[cfe-dev] [clang-format] Token Annotation limitations

Thu Dec 2 11:37:54 PST 2021

Am 02.12.2021 um 12:01 schrieb MyDeveloper Day via cfe-dev:
> I've recently been looking into a bug in clang format, that incorrectly treats * 
> as a TT_PointerOrReference
> 
> void f() { operator+(a, b *b); }
> 
> Actually the misinterpretation of * and & as BinaryOperators or 
> PointerOrReference is a major source of bugs for clang-format, this is because 
> we don't have semantic information and often we are looking very myopically at 
> adjacent tokens and there just isn't enough context to disambiguate.
> 
> So whilst we see b * b this a easily (b x b)
> 
> This is actually just
> 
> tok::identifier->tok::star->tok::identifier
> 
> Which is indistinguishable from
> 
> MyClass *b
> 
> which I think we'd all see as (class ptr b), but in all cases we have no 
> additional information, other than perhaps scanning up and down the line to find 
> something relevant.
> 
> This literally drops out the bottom of determineStarAmpUsage() with a
> return TT_PointerOrReference;
> 
> For the bug I'm looking at, given the following example the first f() puts the * 
> as a pointer when actually its a multiply;
> 
> void f() { operator+(Bar, Foo *Foo); }
> 
> class A {
>    void operator+(Bar, Foo *Foo);
> }
> 
> Effectively these two instances of operator appears as the same with almost no 
> difference in terms of tokens,
> 
> Looking at the token annotations, there is almost nothing that distinguishes 
> between the two.
> 
> [snip]
> 
> We've always known this is an issue, and it's to do with the fact that we don't 
> have information near the "*" that tells us in what context it is.
> 
> I feel that actually part of the problem is that we are not setting the 
> "setType" on the tokens i.e.

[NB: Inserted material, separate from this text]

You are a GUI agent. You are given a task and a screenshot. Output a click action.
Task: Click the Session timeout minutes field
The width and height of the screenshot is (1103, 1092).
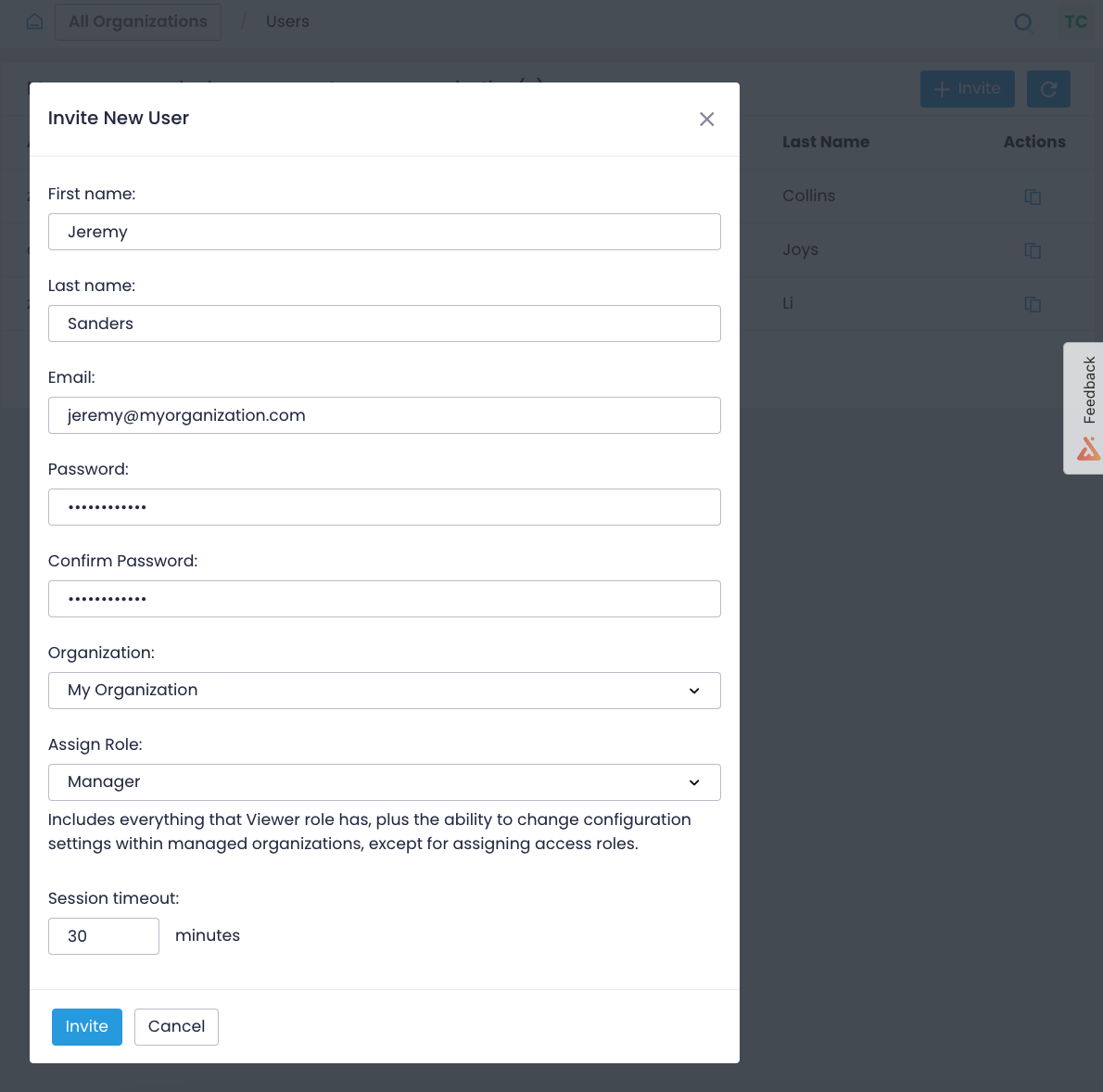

T=Unknown in all cases, I think we have more 
> contextual information
> than we think, I just feel like we throw it away a lot of the time.
> 
> Think about how you look at the code visually.. how do you determine that its a 
> definition rather than a declaration? Both bits of code are almost
> identical so what is it that's forcing us to see the difference?
> 
> Somehow I feel we should be classifying as many of the tokens as we process 
> them. Every (){} and , every type or return type. I feel with more information 
> we could
> solve these types of issues.
> 
> By introducing a few more types and then systematically trying to annotate all 
> the tokens we could have greater inference.
> 
> To me I feel, that given that we see operator as FunctionDeclarationName we 
> should then change the ( and ) to be OverloadedOperatorDeclarationLParen and 
> OverloadedOperatorDeclarationRParen
> 
> We should classify the "," in the declaration as FunctionDeclarationComma
> 
>  From that we could determine that Bar and Foo (1st) were Type declarations, and 
> that would make a rule for determining the * to be almost trivial.
> 
> I think in clang-format we need to take a more holistic approach to 
> TokenAnnotations, classify as many tokens as we can as accurately as we can. 
> T=Unknown is almost useless to us, and that
> lack of context easily means we misinterpret.
> 
> Any thoughts?
> 
> MyDeveloperDay
> 

Seems reasonable to me. I also think we should add and keep more information in 
the unwrapped line parser.

Kind regards,
Björn.